[Records for locating described items]
================
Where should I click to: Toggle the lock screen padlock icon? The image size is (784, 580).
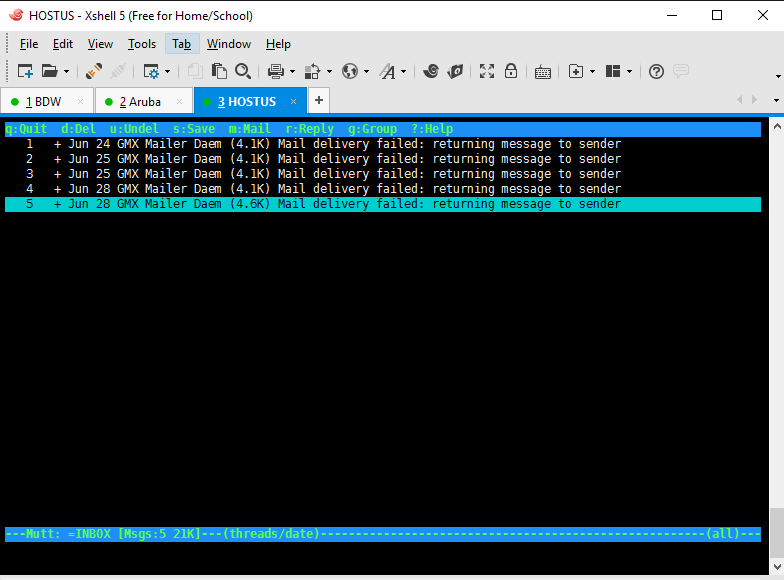[x=511, y=71]
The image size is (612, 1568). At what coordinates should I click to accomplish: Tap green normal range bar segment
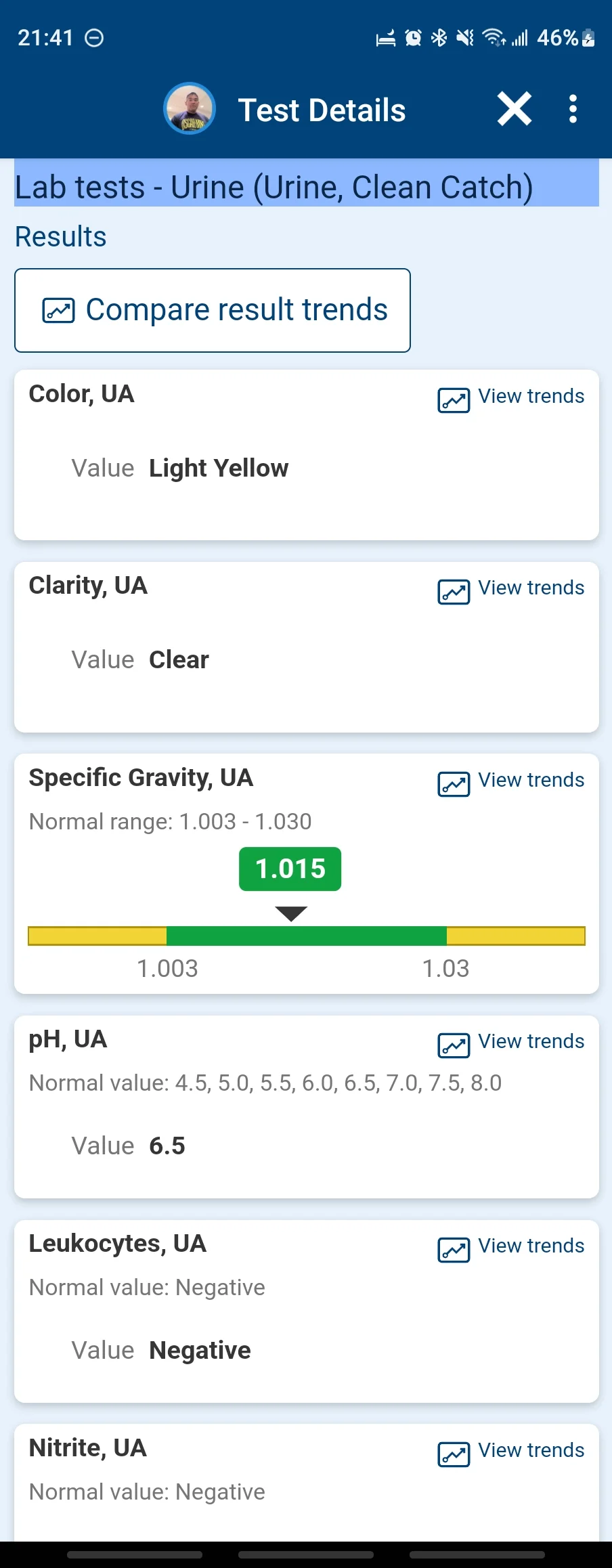(x=307, y=936)

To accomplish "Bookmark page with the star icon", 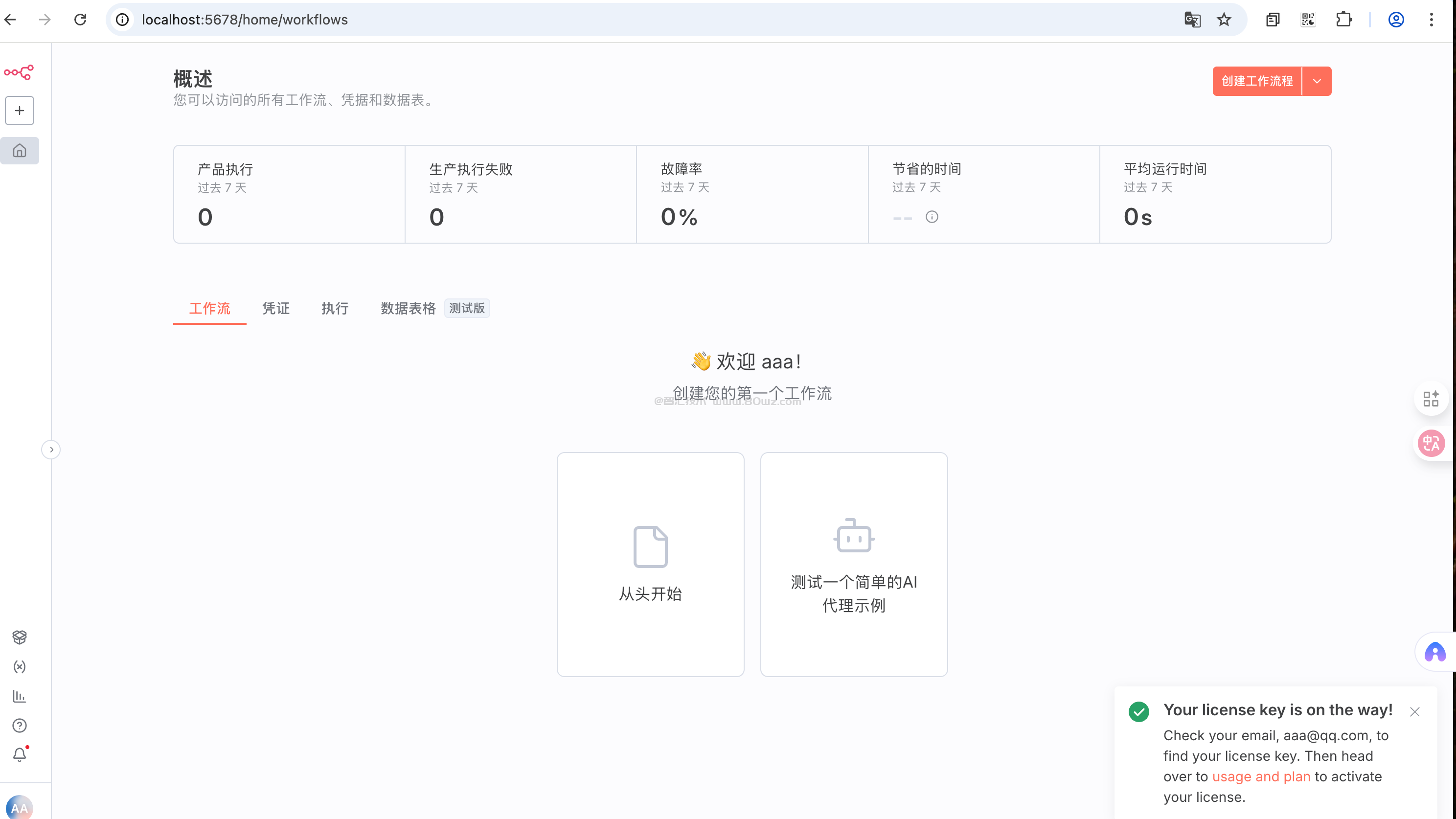I will (x=1224, y=20).
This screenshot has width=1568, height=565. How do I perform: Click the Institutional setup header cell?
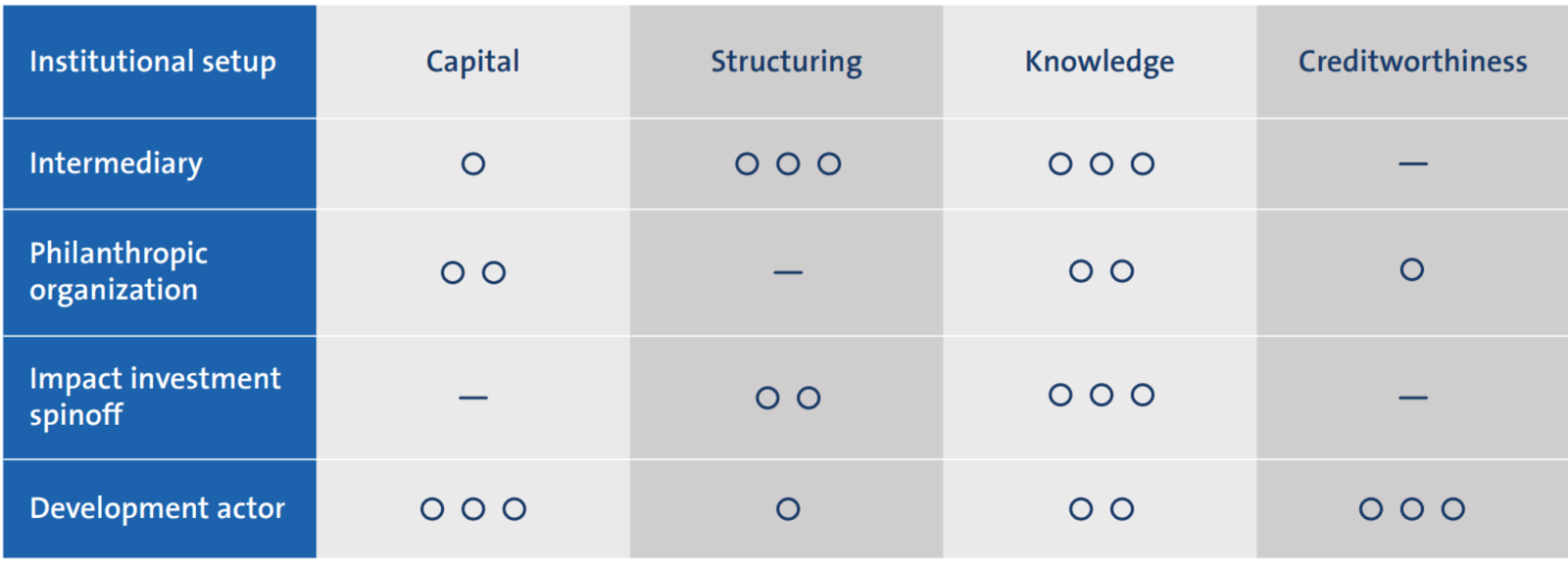click(153, 62)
================
WHAT IS EXPECTED: List every line of the records that contains the word "should", copying each line in full. Only matches in the same case count.

ANSWER BELOW:
Where should I click to: Toggle the lock screen padlock icon? The image size is (784, 580).
The image size is (612, 1568). At what coordinates should I click to accomplish: Tap green normal range bar segment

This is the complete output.